Angst in Uttarakhand: is it worse off than Himachal Pradesh?

Is Himachal Pradesh more stable and more developed than Uttarakhand? Both states have similar size of population and area. Both have sought to exploit hill and religious tourism but...

A view of the holy river Ganga in Rishikesh, Uttarakhand.
A view of the holy river Ganga in Rishikesh, Uttarakhand.

Amitabh Srivastava

Is Himachal Pradesh a more stable and more developed state than Uttarakhand? Both states have similar size of population (HP 75 lakhs and Uttarakhand 1.4 crore) and area (53,000 & 55,000 sq. km, respectively). Both have sought to exploit hill and religious tourism. But while HP’s size of the economy is estimated to be Rs 1.8 lakh crore, Uttarakhand’s GDP was estimated at Rs 2.8 lakh crore in 2021.

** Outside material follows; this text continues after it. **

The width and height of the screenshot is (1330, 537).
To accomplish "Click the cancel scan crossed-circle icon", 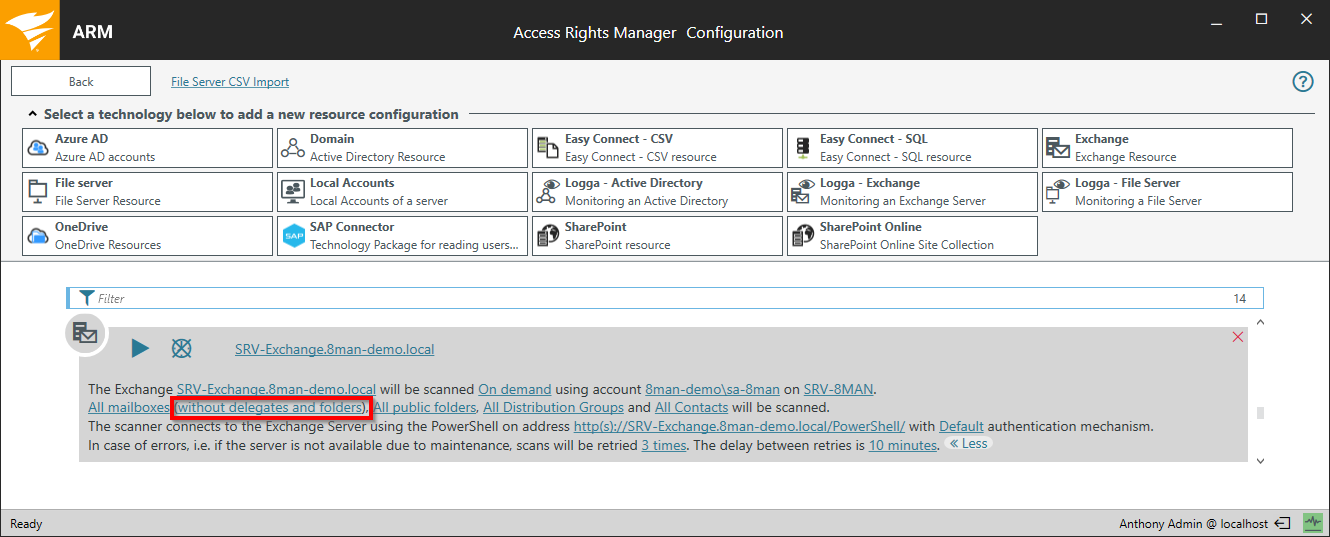I will (x=181, y=348).
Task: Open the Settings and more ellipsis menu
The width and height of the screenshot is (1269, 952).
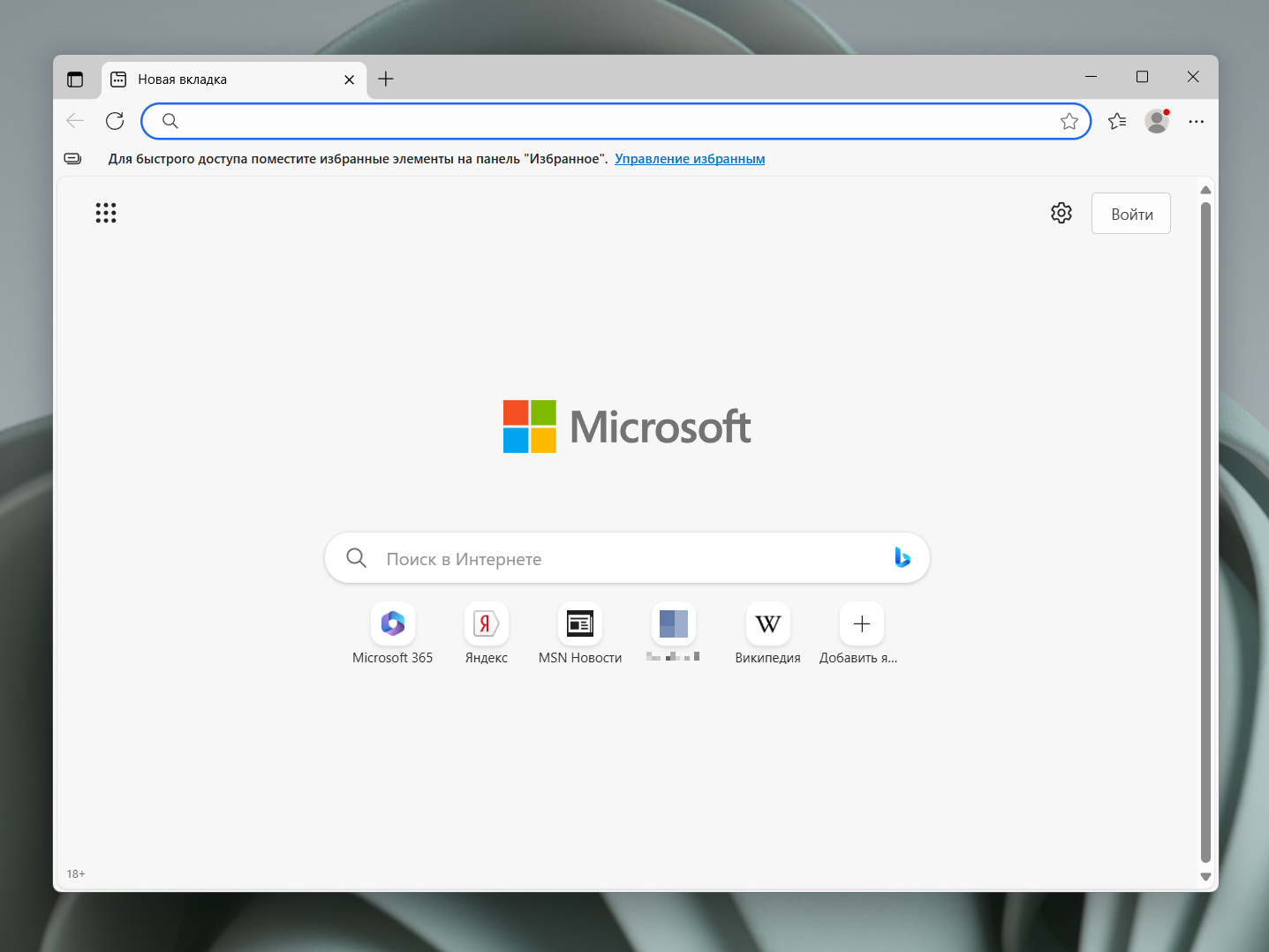Action: [1196, 121]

But the prevailing perception is that Uttarakhand is languishing in comparison. While some blame the political instability in Uttarakhand, others point to HP becoming a state in 1971 compared to Uttarakhand which came into being in 2000. Others believe HP benefitted for having been a part of Punjab, which had better bureaucrats and better systems in place while Uttarakhand suffered because it remained a ‘carbon copy’ of UP.

But even as the state is set to elect a new legislature on February 14, Uttarakhand Kranti Dal (UKD), which had spearheaded the struggle for a separate state appears to have been disintegrated with the BJP, Congress, AAP and BSP fighting for the honours. BJP, which has ruled the longest, has changed the chief minister eight times. Indeed, last year the state had three chief ministers in as many months. In any case, point out critics, half of BJP in the state comprise Congress deserters.

Suryakant Dhasmana laments that in 21 years the state has failed to address issues like runaway unemployment, exodus from villages, dissatisfaction among the youth and basic health and education besides drinking water facilities.

Healthcare in the state is in such bad shape that people travel to Delhi for even minor surgeries. A former chief minister went to Delhi to get his gall bladder removed, he exclaims.

Anoop Nautiyal, founder of Social Development of Communities (SDC) Foundation, conducted a survey on his Facebook and Twitter accounts, asking people to list issues of common concern. Virtually all respondents listed out migration, deforestation, unemployment, boozing and rampant corruption as electoral issues in the state.

Significantly, Gairsain as the state capital figured in alternate comments. The state had set up Birendra Dixit Commission in January 2001 to recommend a permanent capital. The report tabled in the assembly in 2018 ruled out Gairsain for practical and financial considerations.

But the issue has remained alive. Some politicians want to make it the summer capital; others have promised to make it the permanent capital. There are also those who want the state to have three capitals.

Gairsain remains in contention because people of this tiny state remain divided between their loyalties to the two regions of Garhwal and Kumaon. Gairsain being almost equidistant between the two regions, people seem united on it. But the state has far more serious concerns. Ghost villages remain a major issue as people have steadily abandoned villages, some of which are now inhabited by only three or four families.